WHAT YOU ARE ASKED TO DO
For the data below, restate word for word only the lines from the line containing "Next (1422, 864)" through the line containing "[Mastodon] (985, 1035)", both ends included.

Data items

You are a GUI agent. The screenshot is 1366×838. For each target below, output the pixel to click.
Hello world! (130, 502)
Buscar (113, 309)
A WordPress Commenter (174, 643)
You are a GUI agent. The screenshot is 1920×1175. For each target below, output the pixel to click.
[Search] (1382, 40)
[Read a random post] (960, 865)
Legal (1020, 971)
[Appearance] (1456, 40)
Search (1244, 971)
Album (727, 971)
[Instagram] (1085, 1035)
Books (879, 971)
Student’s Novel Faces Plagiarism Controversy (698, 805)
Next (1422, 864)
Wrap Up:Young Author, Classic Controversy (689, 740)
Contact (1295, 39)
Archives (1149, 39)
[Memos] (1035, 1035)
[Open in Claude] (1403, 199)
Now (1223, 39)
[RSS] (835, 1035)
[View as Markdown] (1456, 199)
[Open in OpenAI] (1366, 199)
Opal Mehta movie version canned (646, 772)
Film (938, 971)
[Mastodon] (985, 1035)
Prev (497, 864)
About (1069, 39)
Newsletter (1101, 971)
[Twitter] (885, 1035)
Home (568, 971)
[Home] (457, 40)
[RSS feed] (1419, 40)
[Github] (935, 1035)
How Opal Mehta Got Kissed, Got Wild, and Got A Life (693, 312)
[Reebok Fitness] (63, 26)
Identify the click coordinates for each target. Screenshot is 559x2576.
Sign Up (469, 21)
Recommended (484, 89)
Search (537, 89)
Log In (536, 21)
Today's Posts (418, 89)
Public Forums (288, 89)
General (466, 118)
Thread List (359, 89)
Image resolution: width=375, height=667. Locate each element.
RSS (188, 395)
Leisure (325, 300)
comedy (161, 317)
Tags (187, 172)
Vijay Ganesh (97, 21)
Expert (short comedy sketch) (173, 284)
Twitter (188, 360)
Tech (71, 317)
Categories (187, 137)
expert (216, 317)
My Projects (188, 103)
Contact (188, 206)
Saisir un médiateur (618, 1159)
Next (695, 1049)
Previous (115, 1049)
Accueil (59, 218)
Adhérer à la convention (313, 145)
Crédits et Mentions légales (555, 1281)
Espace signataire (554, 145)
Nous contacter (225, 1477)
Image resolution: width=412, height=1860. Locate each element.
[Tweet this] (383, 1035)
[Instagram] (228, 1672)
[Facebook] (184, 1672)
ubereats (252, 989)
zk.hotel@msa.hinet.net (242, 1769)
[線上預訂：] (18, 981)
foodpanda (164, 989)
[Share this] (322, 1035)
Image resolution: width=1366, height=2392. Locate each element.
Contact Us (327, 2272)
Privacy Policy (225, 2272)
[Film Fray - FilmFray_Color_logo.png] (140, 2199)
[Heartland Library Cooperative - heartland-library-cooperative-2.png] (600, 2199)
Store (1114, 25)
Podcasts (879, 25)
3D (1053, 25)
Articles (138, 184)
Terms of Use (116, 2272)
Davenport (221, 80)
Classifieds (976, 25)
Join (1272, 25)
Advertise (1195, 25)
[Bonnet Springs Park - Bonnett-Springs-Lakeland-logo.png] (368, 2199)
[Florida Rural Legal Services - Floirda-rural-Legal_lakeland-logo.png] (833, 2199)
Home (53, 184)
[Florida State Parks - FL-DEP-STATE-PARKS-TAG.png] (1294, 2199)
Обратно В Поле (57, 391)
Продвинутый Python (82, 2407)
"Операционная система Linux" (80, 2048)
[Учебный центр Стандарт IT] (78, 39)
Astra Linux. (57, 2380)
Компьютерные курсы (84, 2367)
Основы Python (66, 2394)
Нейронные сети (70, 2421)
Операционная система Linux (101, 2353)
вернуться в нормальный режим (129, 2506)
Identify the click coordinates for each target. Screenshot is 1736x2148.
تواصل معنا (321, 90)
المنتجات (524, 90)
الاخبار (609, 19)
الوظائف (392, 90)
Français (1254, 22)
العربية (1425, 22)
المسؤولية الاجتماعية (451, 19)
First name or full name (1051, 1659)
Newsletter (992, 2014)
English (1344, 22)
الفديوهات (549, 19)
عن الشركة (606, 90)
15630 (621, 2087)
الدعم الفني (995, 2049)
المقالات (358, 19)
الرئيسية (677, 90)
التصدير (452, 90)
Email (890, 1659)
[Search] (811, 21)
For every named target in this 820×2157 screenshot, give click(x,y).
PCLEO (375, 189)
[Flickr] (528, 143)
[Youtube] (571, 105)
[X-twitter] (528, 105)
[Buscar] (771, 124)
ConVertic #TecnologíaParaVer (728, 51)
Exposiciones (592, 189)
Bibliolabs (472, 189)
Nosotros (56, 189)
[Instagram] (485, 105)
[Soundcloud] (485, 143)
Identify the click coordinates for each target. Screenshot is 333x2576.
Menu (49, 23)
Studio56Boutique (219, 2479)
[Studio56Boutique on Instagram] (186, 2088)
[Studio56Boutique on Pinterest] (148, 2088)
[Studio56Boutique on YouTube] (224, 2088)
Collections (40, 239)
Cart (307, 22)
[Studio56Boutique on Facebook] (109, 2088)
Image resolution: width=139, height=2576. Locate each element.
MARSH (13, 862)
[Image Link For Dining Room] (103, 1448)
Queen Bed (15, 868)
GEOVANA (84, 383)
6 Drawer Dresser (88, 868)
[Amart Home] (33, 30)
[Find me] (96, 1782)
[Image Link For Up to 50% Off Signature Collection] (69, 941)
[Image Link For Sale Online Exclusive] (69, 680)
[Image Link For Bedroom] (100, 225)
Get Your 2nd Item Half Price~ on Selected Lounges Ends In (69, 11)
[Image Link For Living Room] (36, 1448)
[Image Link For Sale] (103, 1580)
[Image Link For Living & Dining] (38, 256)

RESPONSE TO THE TASK
Next (1422, 864)
Wrap Up:Young Author, Classic Controversy (689, 740)
Contact (1295, 39)
Archives (1149, 39)
[Memos] (1035, 1035)
[Open in Claude] (1403, 199)
Now (1223, 39)
[RSS] (835, 1035)
[View as Markdown] (1456, 199)
[Open in OpenAI] (1366, 199)
Opal Mehta movie version canned (646, 772)
Film (938, 971)
[Mastodon] (985, 1035)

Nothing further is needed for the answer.